## start Selection
The Spanish played a blinder in this mega billion game of bluff. They gambled on Germany not being willing to bail out both them and Italy should they default and they were right. By 13:20pm on Monday, despite the promise of €100m, the yield on benchmark 10-year Spanish debt was 23 basis points higher at 6.4%, while Italian yields were up around 6%, hitting week highs. It would appear that the sticking plaster doesn’t have enough sticky. Yields on safe haven bonds were also marginally higher, but not enough to prevent spreads widening, with German bunds up 0.015% at 1.331%, and UK gilts up 0.019% at 1.654%.
The yield on benchmark Spanish10-year bonds hit 7% on Thursday morning, a level which many analysts believe is unsustainable in the long term. Italy issued a total of €4.5bn of debt in three, seven, and eight-year bonds. It matched its issuance target but had to pay higher yields than last time. The eight-year bonds yielded a rate of 6.13% compared to 5.33% in the prior auction. The yield on the seven-year bond rose to 6.10% from 5.21% and three-year bonds rose to 5.3% from 3.91%. Ouch! Today, Spain; tomorrow, Italy; next? Slovenia – and loads of tiny East-European states that will jump on the bandwagon. Frau Merkel says free beer for all the workers.
Look at this table of ten-year bond yields (courtesy of Barry Ritholtz at The Big Picture):
Should anyone wish to commit financial hara-kiri, I can think of no better way of doing it.
Credit Suisse analysts have spent a couple of weeks on the ground in Asia talking to some 40 participants about the state of the metals and mining industry in the region (producers, consumers, traders, etc.). Here is a quick summary:
“Worse than 2008: Even considering the optimistic nature of human beings, our discussions suggest a significant loss of growth momentum, leading to a continuously challenging environment, especially for steel makers, and to a lesser extent, mining companies, driven by:
(i) compressed Ebitda margins,
(ii) weak demand for finished products, and
(iii) surplus steel capacity, which are all likely to remain in place in the mid-term.
## end Selection
◆ Exercise prompt ◆
Extend the market commentary on European bond yields and Asian metals and mining from the point where it ends, after the third listed driver of the region's weakening growth.
## start Records shown
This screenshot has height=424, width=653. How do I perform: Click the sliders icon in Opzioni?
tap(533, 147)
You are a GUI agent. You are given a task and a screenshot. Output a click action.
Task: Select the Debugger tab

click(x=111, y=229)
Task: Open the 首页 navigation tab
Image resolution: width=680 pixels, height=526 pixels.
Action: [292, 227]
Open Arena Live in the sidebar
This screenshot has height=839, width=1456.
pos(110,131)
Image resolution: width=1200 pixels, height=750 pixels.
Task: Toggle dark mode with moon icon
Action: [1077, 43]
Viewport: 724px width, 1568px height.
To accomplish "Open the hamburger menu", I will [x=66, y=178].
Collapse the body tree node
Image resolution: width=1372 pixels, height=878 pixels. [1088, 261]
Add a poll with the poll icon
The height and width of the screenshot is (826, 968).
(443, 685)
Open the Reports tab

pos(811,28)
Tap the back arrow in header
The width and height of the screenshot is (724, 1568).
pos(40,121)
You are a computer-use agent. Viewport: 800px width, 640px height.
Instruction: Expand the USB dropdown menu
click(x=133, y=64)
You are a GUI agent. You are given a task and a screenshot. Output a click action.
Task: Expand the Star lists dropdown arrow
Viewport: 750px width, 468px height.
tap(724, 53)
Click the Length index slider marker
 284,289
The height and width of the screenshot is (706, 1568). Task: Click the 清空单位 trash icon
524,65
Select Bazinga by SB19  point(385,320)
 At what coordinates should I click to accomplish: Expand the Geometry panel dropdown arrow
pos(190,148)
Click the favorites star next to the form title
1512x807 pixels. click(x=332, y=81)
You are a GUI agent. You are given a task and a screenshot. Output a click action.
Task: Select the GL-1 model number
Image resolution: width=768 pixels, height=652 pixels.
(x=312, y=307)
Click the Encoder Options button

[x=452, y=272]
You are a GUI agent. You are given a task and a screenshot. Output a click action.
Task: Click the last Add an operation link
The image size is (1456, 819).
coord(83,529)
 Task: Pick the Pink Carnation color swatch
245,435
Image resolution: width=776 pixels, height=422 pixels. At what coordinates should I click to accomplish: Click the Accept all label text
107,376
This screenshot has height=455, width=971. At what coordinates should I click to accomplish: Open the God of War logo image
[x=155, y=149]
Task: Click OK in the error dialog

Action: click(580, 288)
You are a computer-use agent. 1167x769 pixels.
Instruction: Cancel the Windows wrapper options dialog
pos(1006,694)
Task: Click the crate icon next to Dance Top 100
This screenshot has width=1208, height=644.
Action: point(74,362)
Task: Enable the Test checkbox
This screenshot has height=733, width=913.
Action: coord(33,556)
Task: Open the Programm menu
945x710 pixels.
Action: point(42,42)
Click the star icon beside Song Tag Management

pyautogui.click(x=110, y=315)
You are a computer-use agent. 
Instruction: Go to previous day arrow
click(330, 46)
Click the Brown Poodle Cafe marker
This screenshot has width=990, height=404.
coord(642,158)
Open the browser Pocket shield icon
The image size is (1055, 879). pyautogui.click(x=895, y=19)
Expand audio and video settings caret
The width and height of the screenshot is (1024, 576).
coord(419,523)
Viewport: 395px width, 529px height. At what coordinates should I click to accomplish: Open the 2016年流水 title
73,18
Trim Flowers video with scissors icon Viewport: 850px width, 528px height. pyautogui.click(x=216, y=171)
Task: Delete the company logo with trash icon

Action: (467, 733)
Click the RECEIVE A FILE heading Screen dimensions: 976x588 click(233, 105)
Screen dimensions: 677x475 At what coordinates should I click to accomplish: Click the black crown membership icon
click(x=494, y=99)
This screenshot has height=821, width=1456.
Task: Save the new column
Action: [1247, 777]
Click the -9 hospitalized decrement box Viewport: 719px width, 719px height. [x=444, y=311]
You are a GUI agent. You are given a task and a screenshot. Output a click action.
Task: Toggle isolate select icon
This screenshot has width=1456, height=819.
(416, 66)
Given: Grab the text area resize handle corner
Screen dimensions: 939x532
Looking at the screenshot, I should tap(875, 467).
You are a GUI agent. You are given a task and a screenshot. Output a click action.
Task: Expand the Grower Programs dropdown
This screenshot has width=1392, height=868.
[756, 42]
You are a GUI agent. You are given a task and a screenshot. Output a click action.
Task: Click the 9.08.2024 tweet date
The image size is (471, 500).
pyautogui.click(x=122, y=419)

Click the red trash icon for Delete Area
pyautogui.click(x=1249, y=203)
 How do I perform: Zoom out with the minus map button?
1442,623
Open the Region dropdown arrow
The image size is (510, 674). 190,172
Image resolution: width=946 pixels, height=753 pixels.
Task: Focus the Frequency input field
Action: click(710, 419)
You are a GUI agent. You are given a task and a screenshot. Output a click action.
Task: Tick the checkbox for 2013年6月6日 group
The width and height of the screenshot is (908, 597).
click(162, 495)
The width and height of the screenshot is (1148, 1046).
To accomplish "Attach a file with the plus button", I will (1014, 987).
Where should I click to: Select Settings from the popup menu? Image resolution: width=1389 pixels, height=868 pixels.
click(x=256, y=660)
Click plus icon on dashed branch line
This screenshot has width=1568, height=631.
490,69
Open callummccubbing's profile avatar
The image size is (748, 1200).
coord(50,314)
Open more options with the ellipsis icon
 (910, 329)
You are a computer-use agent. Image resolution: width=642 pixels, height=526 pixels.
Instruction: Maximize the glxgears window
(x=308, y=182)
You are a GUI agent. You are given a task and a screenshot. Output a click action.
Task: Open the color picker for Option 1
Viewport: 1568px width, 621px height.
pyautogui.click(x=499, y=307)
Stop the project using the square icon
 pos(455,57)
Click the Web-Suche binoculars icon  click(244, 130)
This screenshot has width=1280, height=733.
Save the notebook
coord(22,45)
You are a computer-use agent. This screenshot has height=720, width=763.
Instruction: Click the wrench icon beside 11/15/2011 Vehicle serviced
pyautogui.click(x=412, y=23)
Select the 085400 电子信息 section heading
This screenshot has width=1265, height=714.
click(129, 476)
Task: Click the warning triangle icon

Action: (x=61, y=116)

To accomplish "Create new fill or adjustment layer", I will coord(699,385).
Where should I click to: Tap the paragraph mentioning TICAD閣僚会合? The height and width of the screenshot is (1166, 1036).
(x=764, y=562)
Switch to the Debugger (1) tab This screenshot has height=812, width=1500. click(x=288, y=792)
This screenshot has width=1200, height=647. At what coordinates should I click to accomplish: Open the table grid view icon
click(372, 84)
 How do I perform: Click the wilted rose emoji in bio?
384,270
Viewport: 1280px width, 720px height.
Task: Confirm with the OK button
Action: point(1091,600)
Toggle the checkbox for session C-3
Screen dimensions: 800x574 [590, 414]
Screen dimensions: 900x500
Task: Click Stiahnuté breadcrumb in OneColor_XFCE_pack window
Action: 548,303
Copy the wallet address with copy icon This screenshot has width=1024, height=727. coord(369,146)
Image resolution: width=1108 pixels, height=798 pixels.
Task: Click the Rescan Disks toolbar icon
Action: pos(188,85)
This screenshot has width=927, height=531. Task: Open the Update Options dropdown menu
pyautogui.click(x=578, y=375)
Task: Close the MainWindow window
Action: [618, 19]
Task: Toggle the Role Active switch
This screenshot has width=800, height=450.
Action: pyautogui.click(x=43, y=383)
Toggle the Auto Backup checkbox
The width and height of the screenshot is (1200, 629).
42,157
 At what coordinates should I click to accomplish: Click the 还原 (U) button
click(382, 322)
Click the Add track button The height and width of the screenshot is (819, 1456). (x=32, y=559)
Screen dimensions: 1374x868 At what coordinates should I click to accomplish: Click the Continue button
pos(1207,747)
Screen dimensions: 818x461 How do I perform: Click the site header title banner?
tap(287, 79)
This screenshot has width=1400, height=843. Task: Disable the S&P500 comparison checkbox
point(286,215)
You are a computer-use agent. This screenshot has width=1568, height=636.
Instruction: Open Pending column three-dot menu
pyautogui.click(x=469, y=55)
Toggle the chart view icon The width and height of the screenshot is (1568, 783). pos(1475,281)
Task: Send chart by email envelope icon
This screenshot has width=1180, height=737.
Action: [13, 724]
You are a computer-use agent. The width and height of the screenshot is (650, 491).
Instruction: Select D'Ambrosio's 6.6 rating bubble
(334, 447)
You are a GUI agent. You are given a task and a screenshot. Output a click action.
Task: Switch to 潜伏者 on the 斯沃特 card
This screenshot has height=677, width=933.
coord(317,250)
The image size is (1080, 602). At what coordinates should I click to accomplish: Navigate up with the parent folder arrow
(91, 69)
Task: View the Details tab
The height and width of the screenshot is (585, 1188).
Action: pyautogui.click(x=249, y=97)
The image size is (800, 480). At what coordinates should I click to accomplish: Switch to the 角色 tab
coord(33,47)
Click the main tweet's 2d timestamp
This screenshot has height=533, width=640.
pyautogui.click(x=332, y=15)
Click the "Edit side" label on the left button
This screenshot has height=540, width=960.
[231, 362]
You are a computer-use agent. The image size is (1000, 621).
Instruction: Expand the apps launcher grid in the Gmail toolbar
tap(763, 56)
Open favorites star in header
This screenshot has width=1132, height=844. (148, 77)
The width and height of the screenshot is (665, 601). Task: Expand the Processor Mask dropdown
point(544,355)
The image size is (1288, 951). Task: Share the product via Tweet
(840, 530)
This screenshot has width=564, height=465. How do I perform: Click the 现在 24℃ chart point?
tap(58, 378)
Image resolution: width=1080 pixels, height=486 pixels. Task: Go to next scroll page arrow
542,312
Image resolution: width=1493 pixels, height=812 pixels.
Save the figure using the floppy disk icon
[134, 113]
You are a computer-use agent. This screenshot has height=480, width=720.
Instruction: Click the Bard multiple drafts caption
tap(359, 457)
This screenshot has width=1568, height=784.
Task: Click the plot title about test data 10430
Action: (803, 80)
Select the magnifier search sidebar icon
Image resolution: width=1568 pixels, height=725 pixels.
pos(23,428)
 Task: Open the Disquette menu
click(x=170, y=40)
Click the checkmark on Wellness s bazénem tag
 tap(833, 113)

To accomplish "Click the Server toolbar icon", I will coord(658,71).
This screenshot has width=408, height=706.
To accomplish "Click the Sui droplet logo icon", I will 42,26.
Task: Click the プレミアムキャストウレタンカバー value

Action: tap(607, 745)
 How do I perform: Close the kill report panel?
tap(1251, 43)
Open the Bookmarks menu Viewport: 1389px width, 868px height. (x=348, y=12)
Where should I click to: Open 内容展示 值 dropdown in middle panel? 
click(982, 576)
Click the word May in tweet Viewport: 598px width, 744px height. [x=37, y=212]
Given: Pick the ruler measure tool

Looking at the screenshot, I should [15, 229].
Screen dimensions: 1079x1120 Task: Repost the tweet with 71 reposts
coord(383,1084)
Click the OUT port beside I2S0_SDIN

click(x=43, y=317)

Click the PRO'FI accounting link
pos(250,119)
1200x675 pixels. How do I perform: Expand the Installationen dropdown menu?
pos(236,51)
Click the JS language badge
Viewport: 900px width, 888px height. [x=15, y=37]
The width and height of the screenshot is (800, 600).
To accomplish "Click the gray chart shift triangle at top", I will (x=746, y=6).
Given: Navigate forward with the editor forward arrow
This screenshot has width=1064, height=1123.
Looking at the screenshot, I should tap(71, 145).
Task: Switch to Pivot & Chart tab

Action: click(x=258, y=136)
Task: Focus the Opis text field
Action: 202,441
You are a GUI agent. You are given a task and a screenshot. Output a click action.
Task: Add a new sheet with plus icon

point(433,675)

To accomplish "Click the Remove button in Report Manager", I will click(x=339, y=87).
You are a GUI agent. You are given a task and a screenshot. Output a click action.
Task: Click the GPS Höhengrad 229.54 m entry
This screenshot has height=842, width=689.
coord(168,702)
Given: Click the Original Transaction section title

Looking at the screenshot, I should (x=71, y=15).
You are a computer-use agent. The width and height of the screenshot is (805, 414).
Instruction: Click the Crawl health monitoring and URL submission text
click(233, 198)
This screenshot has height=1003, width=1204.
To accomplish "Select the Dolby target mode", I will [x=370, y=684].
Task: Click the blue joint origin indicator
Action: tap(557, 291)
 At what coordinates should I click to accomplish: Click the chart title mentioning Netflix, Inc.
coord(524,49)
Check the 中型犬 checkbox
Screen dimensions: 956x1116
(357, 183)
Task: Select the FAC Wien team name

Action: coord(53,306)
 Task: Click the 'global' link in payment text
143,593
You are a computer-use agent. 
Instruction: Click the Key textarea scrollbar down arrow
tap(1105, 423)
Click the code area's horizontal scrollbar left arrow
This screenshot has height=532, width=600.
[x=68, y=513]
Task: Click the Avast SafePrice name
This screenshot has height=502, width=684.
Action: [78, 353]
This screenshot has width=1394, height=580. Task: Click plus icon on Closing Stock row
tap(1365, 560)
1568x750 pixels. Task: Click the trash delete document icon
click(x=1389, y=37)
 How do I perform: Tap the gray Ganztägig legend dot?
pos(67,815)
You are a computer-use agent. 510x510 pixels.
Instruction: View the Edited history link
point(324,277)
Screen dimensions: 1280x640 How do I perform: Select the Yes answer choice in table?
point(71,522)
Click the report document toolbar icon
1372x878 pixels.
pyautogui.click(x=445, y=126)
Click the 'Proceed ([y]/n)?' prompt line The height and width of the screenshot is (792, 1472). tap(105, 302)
## end Records shown
◆ Task answer ◆
Asian risk appetite has fallen and consensus is that structural problems faced by the Chinese industry will continue, regardless of a potential breath of air from an expected minimum RMB 1 trillion stimulus package, which would bring temporary relief at best.” (Sober Look)
An estimated 14% of the ETFs registered for sale in Europe are under review for profitability reasons by fund promoters, potentially placing them on the death list, according to Detlef Glow, Lipper’s head of Europe Middle East & Africa research. As we have said before be careful; be very careful.
Look at the following 30 year chart (see below). It presents the XAU Gold Mining Index measured in terms of gold, not dollars. Gold stocks have never been this undervalued before. We’ve had a 12 year bull market in gold, but we’ve also had a 15 year bear market in the mining shares:
Trail commissions on the Invesco Perpetual corporate bond, Invesco Perpetual global bond, M&G corporate bond and M&G strategic corporate bond have been cut by Skandia. On fund based commission the trail will be reduced by 0.1 per cent. Doesn’t sound much but it’s at least 20%!!
Anthony Bolton’s £483.5m Fidelity China Special Situations investment trust has reported significant underperformance, in its second annual results. The trust has reported share price falls of 26.4 per cent in the year to end-March, while it also lost 18.5 per cent in net asset value terms. This compares to the trust’s benchmark, the MSCI China index, which fell by just 6 per cent over the same period. We did tell you…..
The next ‘Rant’ will be 29 June as I shall be on holiday in the Algarve next week. I gather that the roof has blown off Faro Airport. Probably a fermenting cataplana, I remember what the last one did to me.
Regular naps prevent old age, especially if you take them while driving.
Have a good weekend.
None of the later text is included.